2. The method of claim 1 wherein the priority code comprises a
priority code of all ones.
3. The method of claim 2 wherein the node address comprises a node
address of all ones.
4. The method of claim 1 wherein the node address comprises a node
address of all ones.
5. The method of claim 1 wherein the bus comprises a bus that
complies with the IEEE-1394 standard.
6. The method of claim 5 wherein the priority code comprises "1111"
and the address node comprises "111111."
7. The method of claim 1 wherein the bus resides within a standard
parallel backplane.
8. The method of claim 1 wherein the bus resides within a wireless
base station.
9. The method of claim 1 wherein the arbitrating occurs before
asserting a bus reset indication on the bus.

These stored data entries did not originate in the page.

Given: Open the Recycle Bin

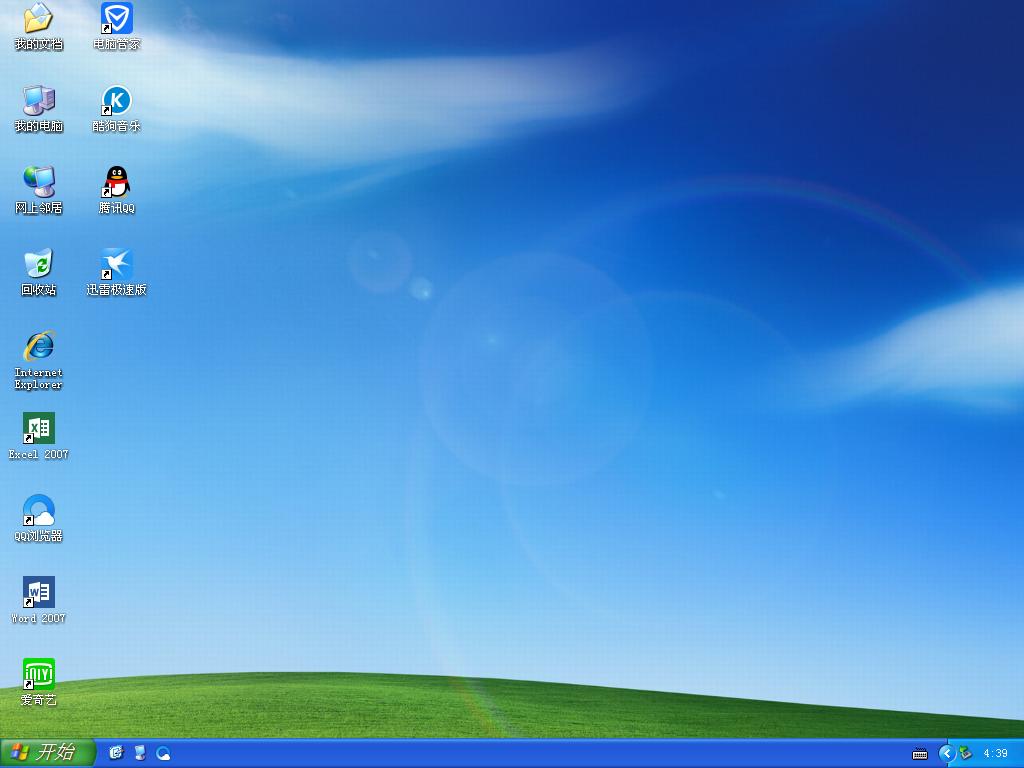Looking at the screenshot, I should point(38,268).
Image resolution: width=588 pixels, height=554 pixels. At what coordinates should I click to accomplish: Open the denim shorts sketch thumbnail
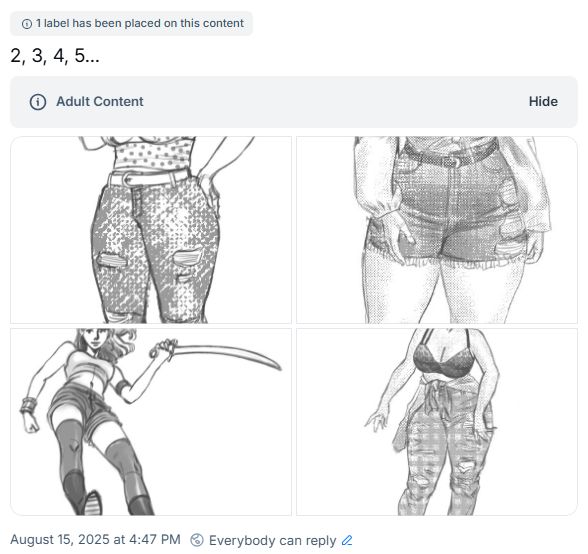pyautogui.click(x=437, y=230)
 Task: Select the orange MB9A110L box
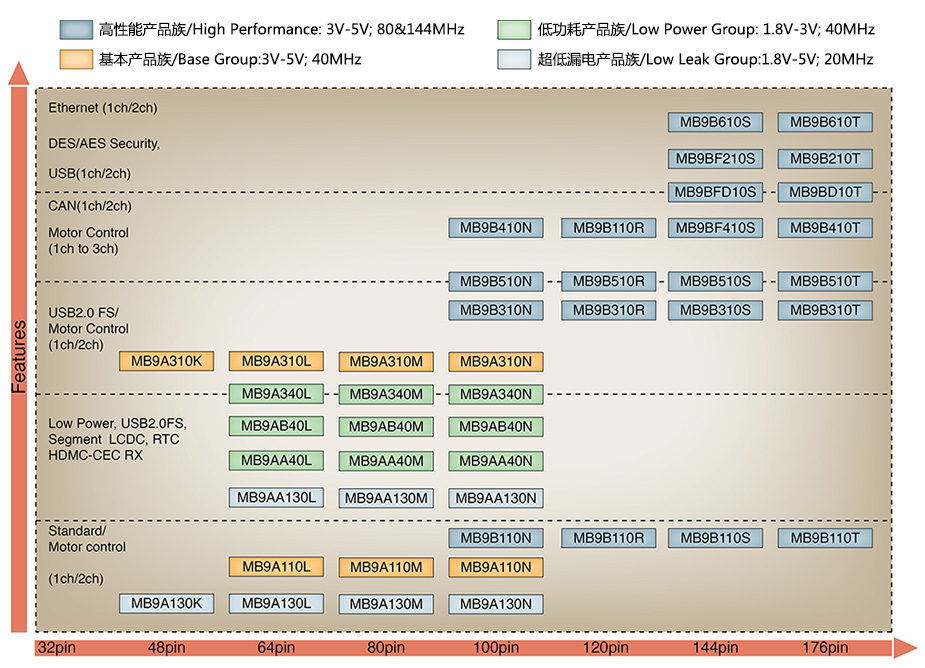(276, 567)
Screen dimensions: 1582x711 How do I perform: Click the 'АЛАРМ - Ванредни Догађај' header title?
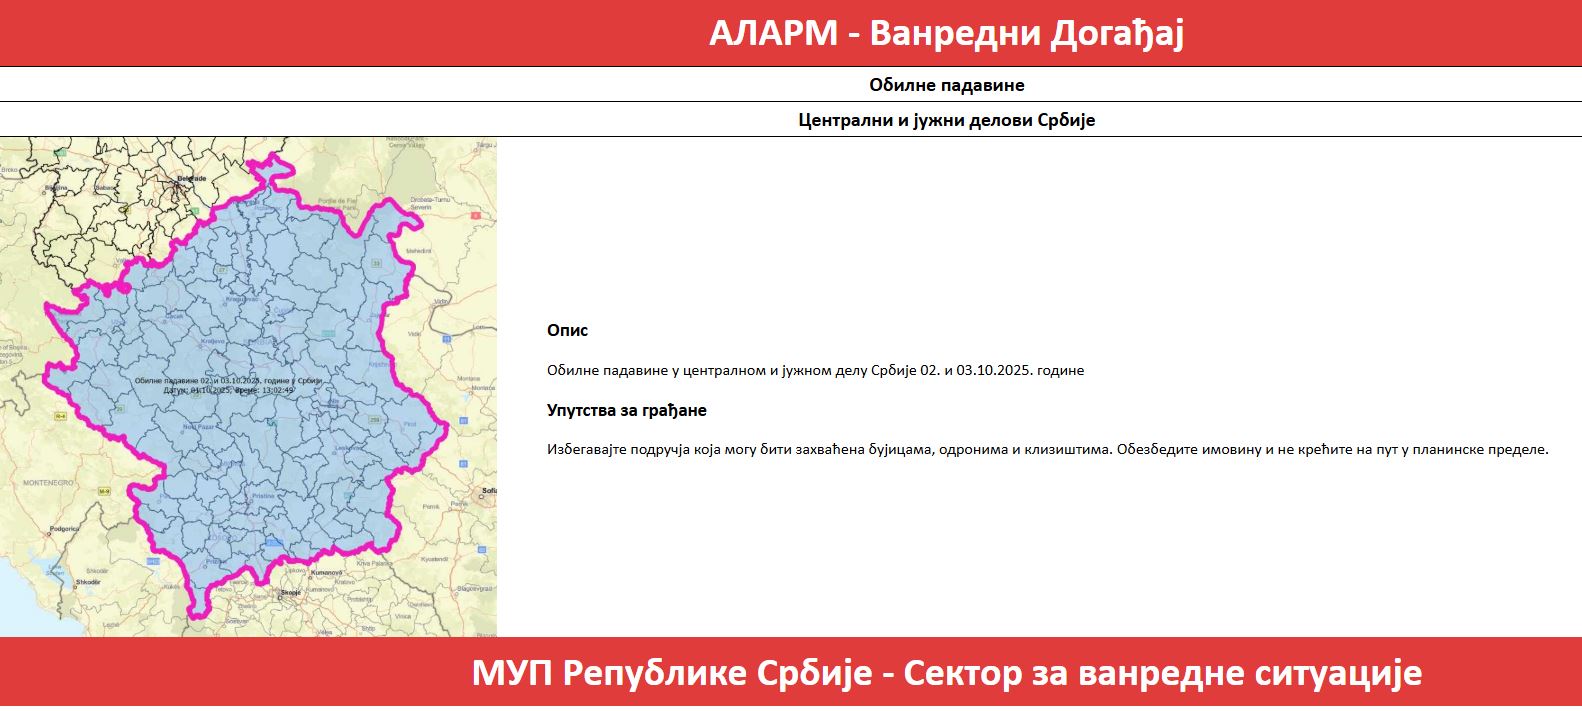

10. The method of claim 1 wherein the method comprises operating a
backplane physical layer controller.
11. A method of operating a 1394 backplane PHY to drive a bus reset
indication for a bus, the method comprising: arbitrating for the
bus using a priority arbitration access method to the bus, the
priority arbitration access method using an arbitration number with
the priority field of all ones and using an arbitration number with
the node address field of all ones; and substantially after
arbitration has been completed and won, driving the bus reset
indication on the 1394 bus.
12. The method of claim 11 wherein the arbitrating occurs after
receiving a bus reset request from a 1394 link layer.
13. The method of claim 12 wherein the arbitrating occurs before
asserting a bus reset indication on the bus.
14. The method of claim 11 wherein the backplane PHY includes a
tri-stateable driver output enable (TDOE), the method further
comprising only enabling the output of the backplane PHY when
driving a logical "one (1)" during the arbitration such that the
output is put into a high impedance state when driving a logical
"zero (0)" during arbitration.
15. A method of requesting a bus reset for a bus that complies with
IEEE-1394, the method comprising: initiating an arbitration for the
bus, the arbitration using a highest priority code and a node
address of all logical ones.
16. The method of claim 15 wherein the highest priority code
comprises all ones.
17. The method of claim 15 wherein the initiating is performed by a
backplane physical layer controller.
18. The method of claim 17 wherein the backplane physical layer
controller includes a tri- stateable driver output enable (TDOE),
the method further comprising only enabling the output of the
backplane PHY when driving a logical "one (1)" during the
arbitration such that the output is put into a high impedance state
when driving a logical "zero (0)" during arbitration.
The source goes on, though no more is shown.